This year the top tax rate increased to 39%. That means Inland Revenue also need to make other tweaks to the tax rules so that all the various tax rates line up.
Because the tax rate for trusts is 33%, there’s an opportunity for people to pay less tax by diverting money into trusts, perhaps in the form of dividends. That can still happen, but if people abuse this system the Inland Revenue (IR) is likely to take action to prevent them from doing so. So the IR wants to keep a close eye on the situation, which means more information is required from trusts.
What’s changing for trusts?
If you have a trust, you’ll now need to provide more information to Inland Revenue each year, to help the IR confirm that tax avoidance is not occurring. This applies for all annual returns from the 2021-2022 financial year onwards.
The information that trusts will be required to provide now includes:
- Profit and loss statements
- Balance sheet items
- Other specified information such as transfers by associated persons, which might include loans to or by related parties.
Trustees’ own annual returns will also need to include information on distributions and settlements made during the year.
Non-active and charitable trusts are exempt because they are not required to file a trust return.
You can read more about the new compliance rules here.
Worried about paying more tax?
Although you can’t completely revamp your structure to specifically avoid paying the new higher tax rate, this is a great time to review the way your various entities and arrangements are structured. It may be that your previous structures were designed around the old tax rate and they could be adjusted to better suit the new rules.

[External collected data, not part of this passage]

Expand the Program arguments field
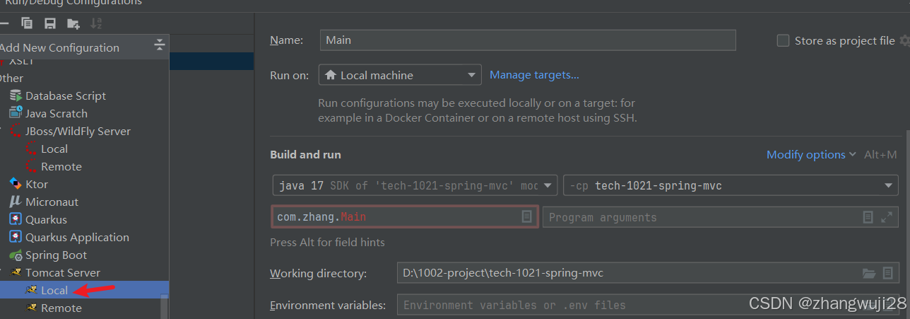The height and width of the screenshot is (319, 910). [887, 217]
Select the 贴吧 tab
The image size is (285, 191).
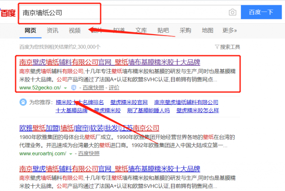tap(163, 30)
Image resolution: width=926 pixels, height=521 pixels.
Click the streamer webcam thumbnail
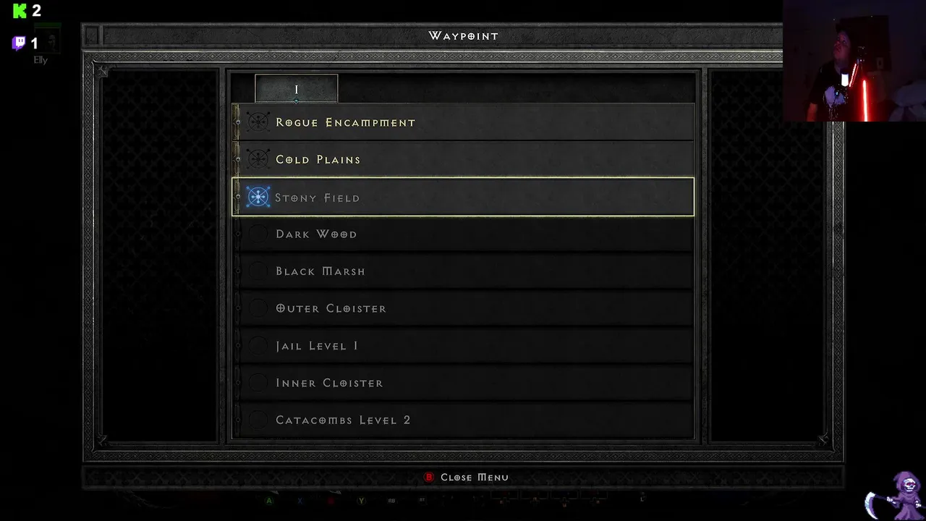854,61
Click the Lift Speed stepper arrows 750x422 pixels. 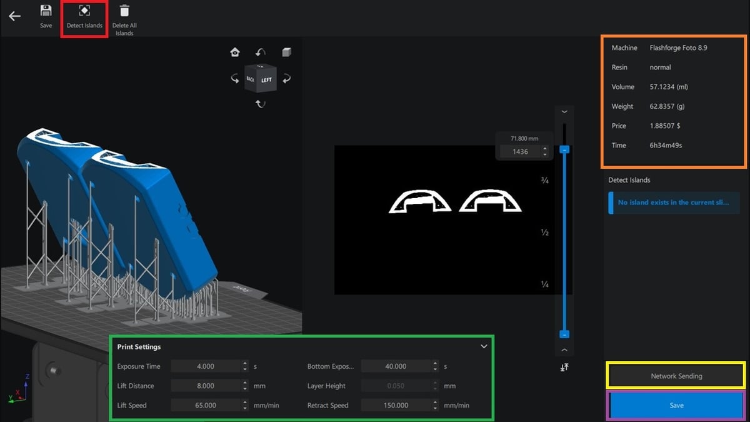tap(245, 405)
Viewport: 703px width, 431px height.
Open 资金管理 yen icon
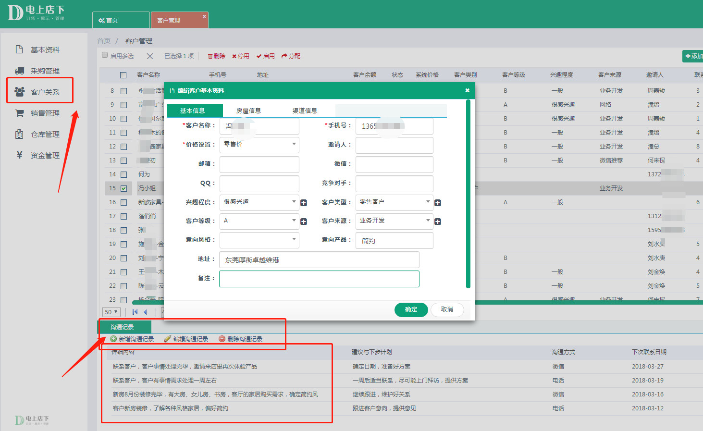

While trusts used to be a straightforward way to protect your wealth, they are now more complex and nuanced. Compliance is more onerous and expensive, so if you do have a trust, it is vital to comply with all the regulations, otherwise you risk it being declared a ‘sham’ trust and lose any potential advantages.
We can help you review your set-up and give you advice on whether a trust is worthwhile.
Give us a call on 09 366 7025 or email us at email@example.com to get in touch.
Together we can achieve more.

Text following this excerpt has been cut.